Radboud University scientists have created synthetic molecules that mimic real organic molecules. A collaboration of researchers led by Alex Hajetorians and Daniel Wegner can now simulate the behavior of real molecules using artificial molecules. In this way, they can change the properties of molecules in ways that are usually difficult or unrealistic, and have a much better understanding of how molecules change.

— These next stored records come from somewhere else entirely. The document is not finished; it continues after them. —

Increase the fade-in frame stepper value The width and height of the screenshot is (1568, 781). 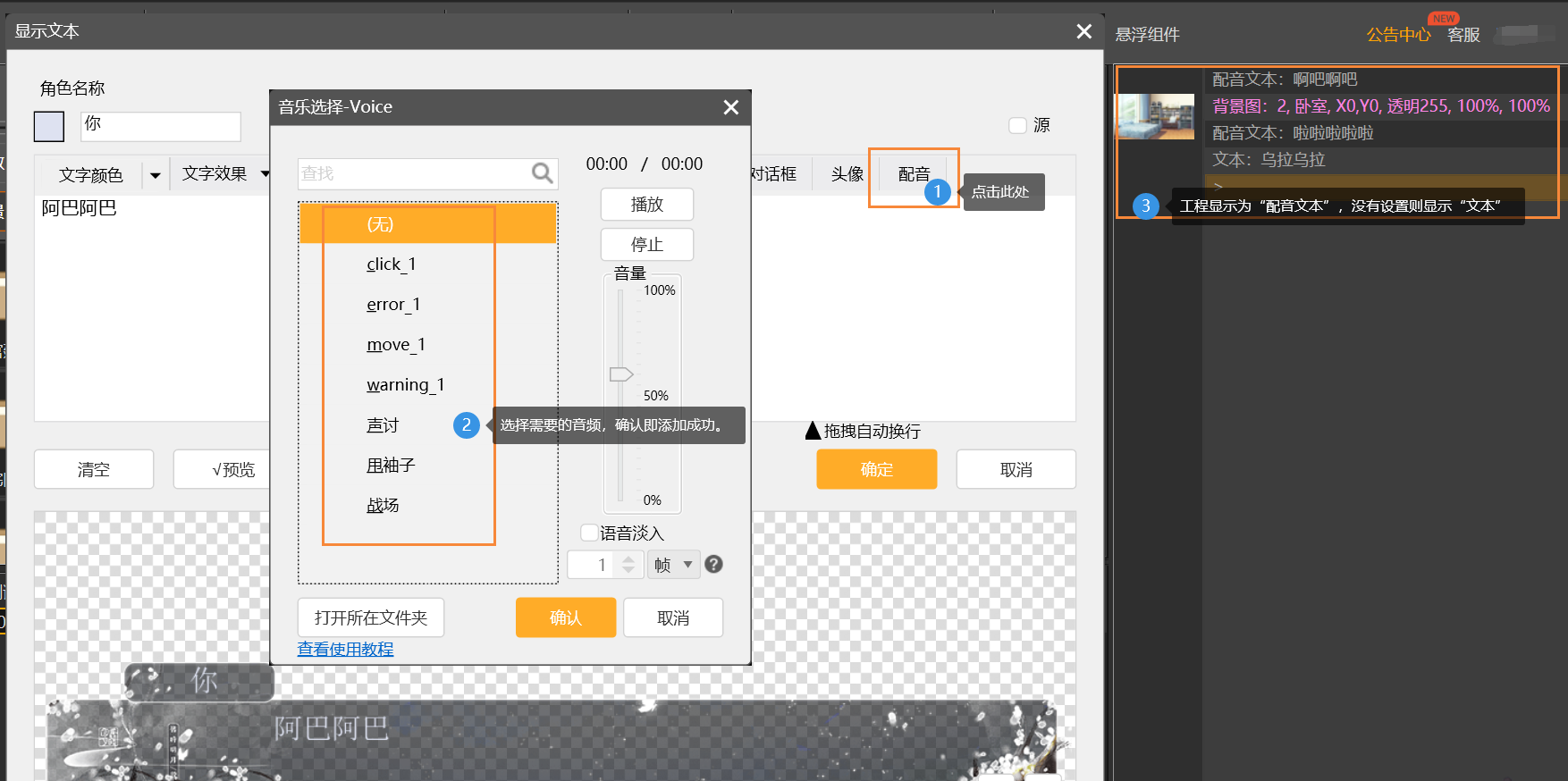point(628,558)
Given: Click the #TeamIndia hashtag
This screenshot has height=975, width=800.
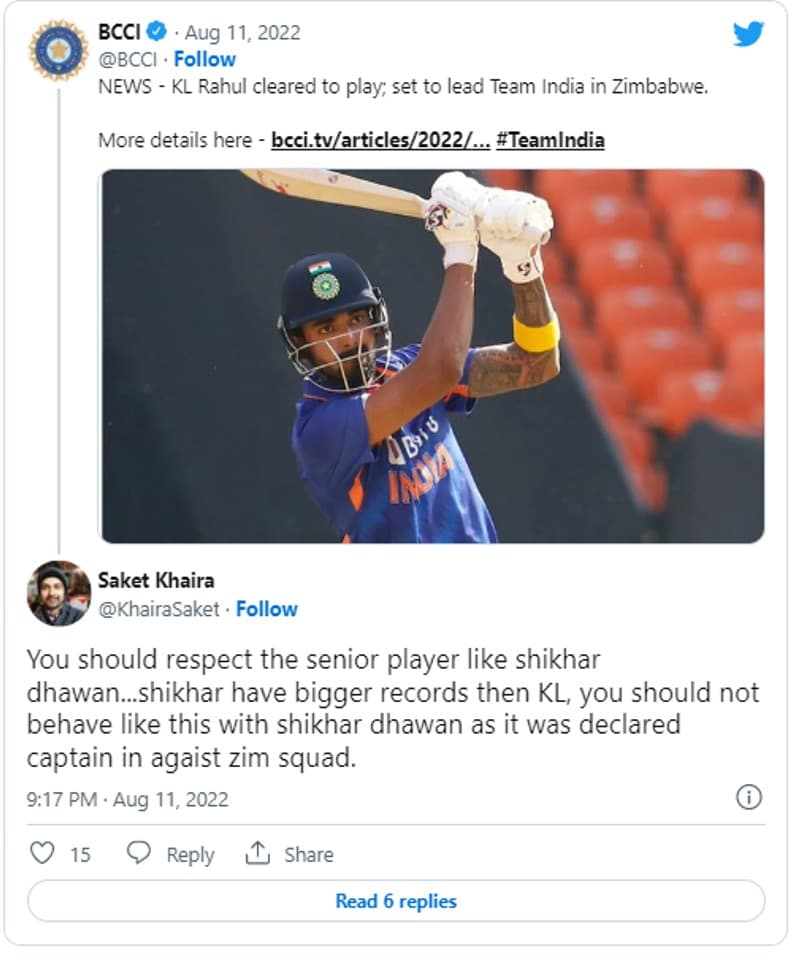Looking at the screenshot, I should pos(550,140).
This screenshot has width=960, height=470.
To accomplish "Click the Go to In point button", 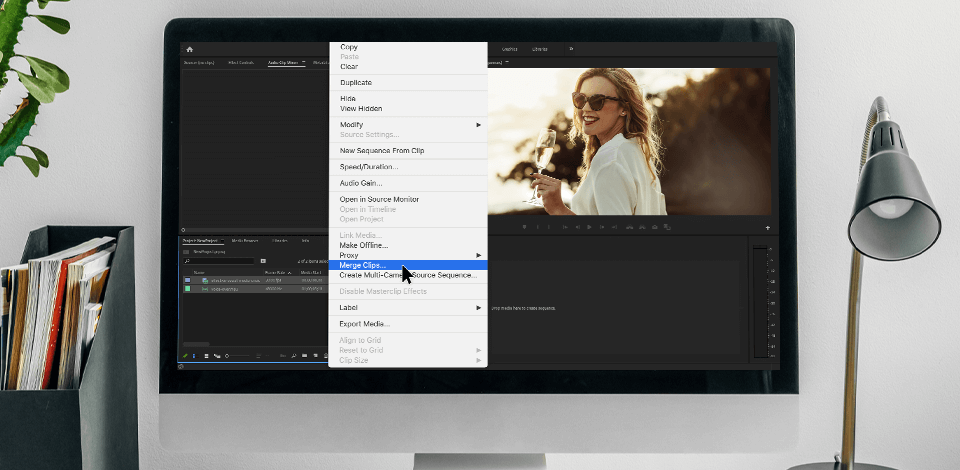I will (564, 227).
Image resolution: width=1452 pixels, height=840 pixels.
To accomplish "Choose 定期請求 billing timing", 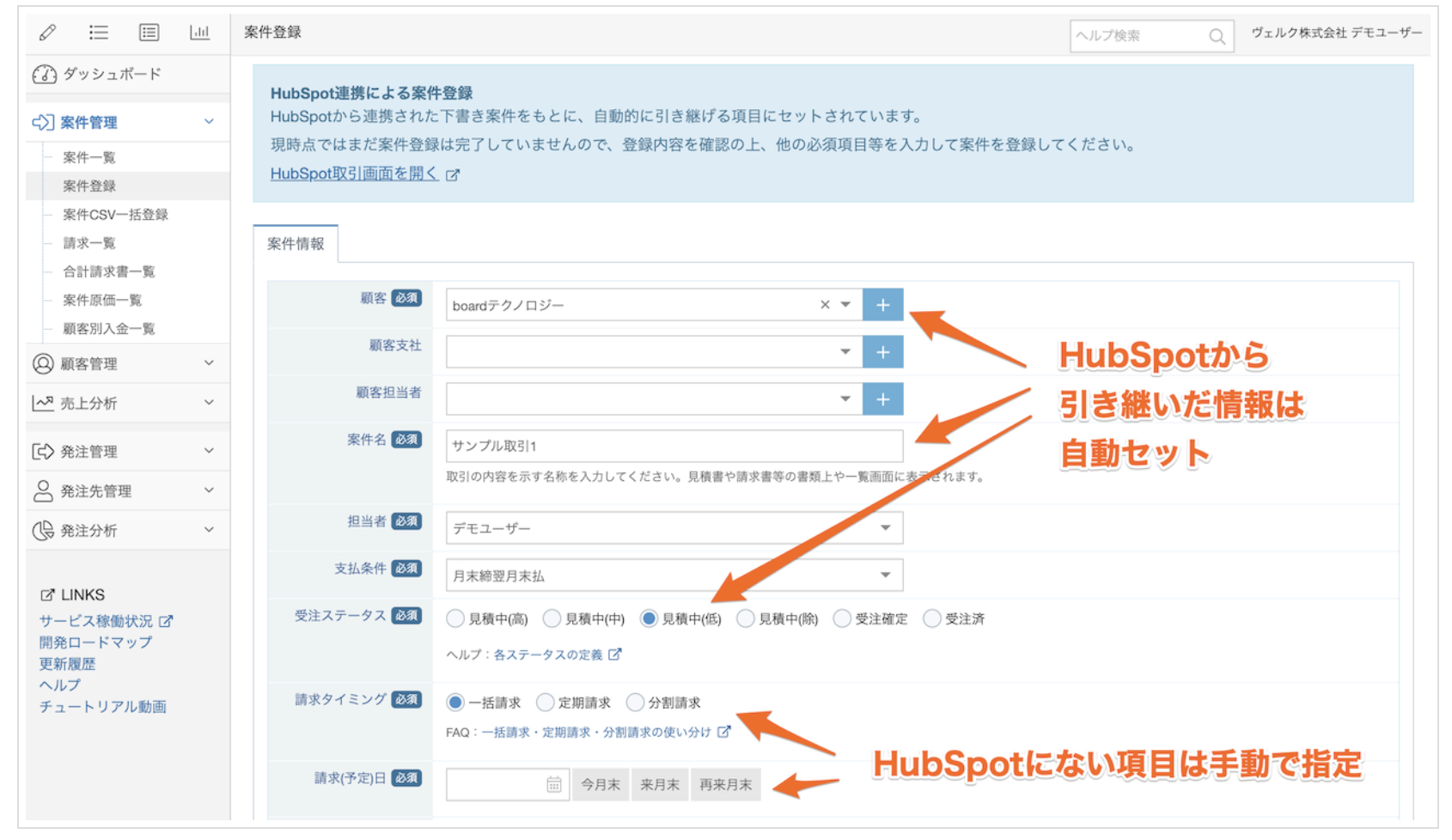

“A few years ago we had a crazy idea to build a quantum simulator,” says Emil Sierda, who is responsible for running the experiments at Radboud University. We wanted to make artificial molecules that looked like real molecules. So we created a system that captures electrons. Electrons surround the molecule like a cloud, and we used those trapped electrons to create an artificial molecule.’ The results the team found were surprising. “The similarity between what we created and the actual molecules was striking,” Sierda said.
Changes in molecules
Alex Hajetorians, Head of Scanning Probe Microscopy (SPM) at Radboud University’s Institute of Molecules and Materials, said: “Molecules are very difficult to make. What is often more difficult is understanding how particular molecules behave, for example how they change when they twist or change.’ How molecules change and interact is the basis of chemistry and leads to chemical reactions such as the formation of water from hydrogen and oxygen. “We wanted to simulate molecules so we would have the ultimate toolkit for bending them and tuning them in ways that are impossible with real molecules. In this way we can talk about real molecules without making them or having to deal with difficulties such as their ever-changing shape.’

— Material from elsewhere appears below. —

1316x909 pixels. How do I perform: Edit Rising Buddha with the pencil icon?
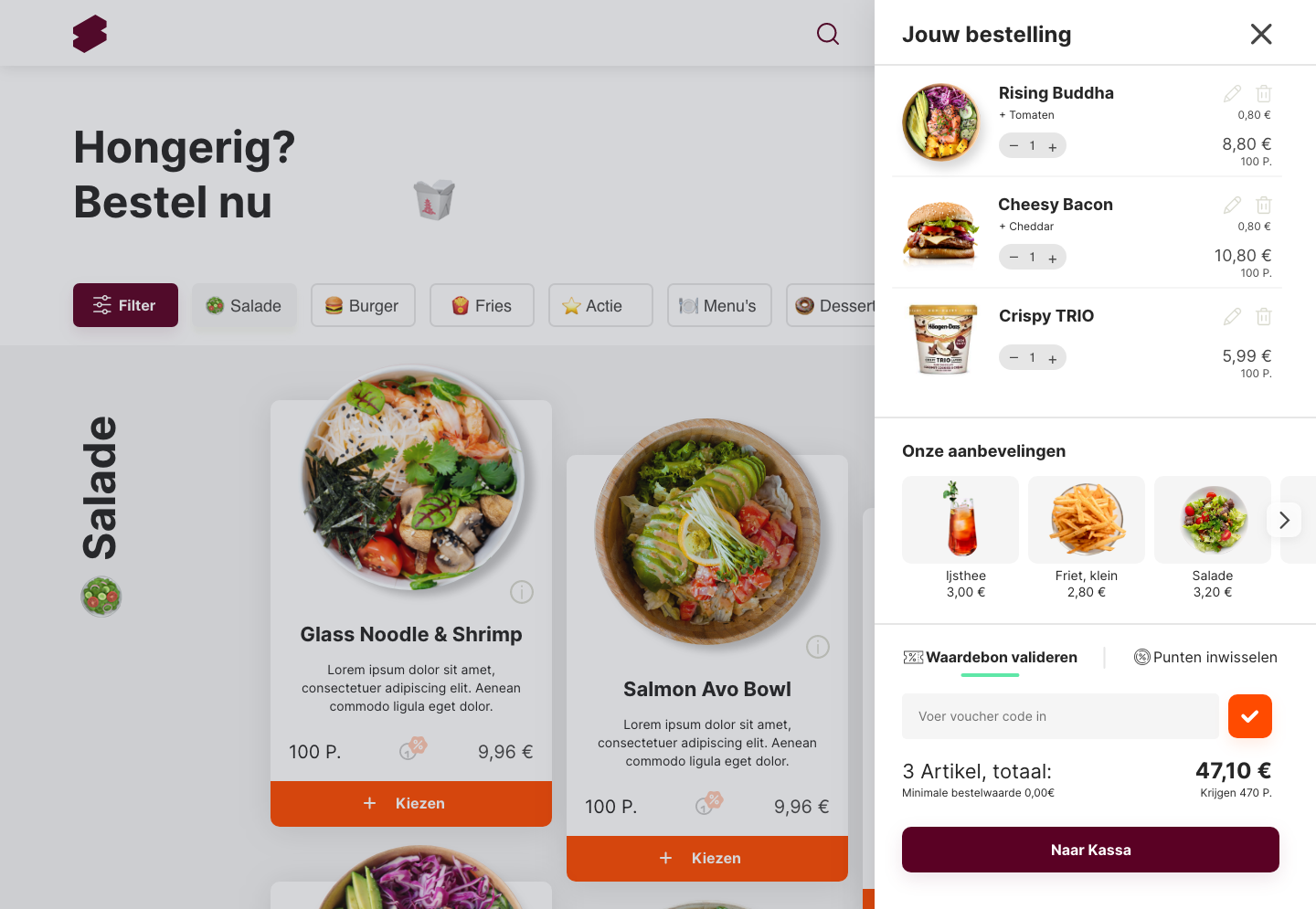pos(1232,93)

Using this simulator, the researchers created an artificial version of benzene, one of the key organic molecules in chemistry. Benzene is a starting component of many chemicals, such as styrene, which is used to make polystyrene. Hajeturians: “By making benzene, we modeled the organic molecule in the textbook and built a molecule composed of inorganic elements.” What’s more: the molecules are 10 times larger than their real counterparts, which makes them easier to work with.
The uses of this new technique are endless. Daniel Wegner, associate professor at SPM, said: “We started to imagine what we could use this for. We have so many ideas it’s hard to decide where to start.’ By using a simulator, scientists gain a much better understanding of molecules and their reactions, which can help in any scientific field. “For example, it is very difficult to develop new materials for future computer hardware,” Wegner said. By creating a simulation version, we can look for new properties and functionality of certain molecules and assess whether it is worth making a real material.’ In the future, all sorts of things may be possible: understanding chemical reactions step-by-step, like in slow-motion video, or making artificial single-molecule electronic devices, like shrinking the size of a transistor on a computer chip. Quantum simulators are even proposed to be implemented as quantum computers. “But it’s a long way to go until we can begin to understand molecules in a way we’ve never understood before,” Cierda said.
The research was carried out by a collaboration between the groups of Malte Rösner (condensed matter theory), Mikhail Katsnelson (condensed matter theory), Gerrit Groenenboom (theoretical chemistry), Daniel Wegner (SPM) and Alex Hajetorians (SPM) at Radboud University.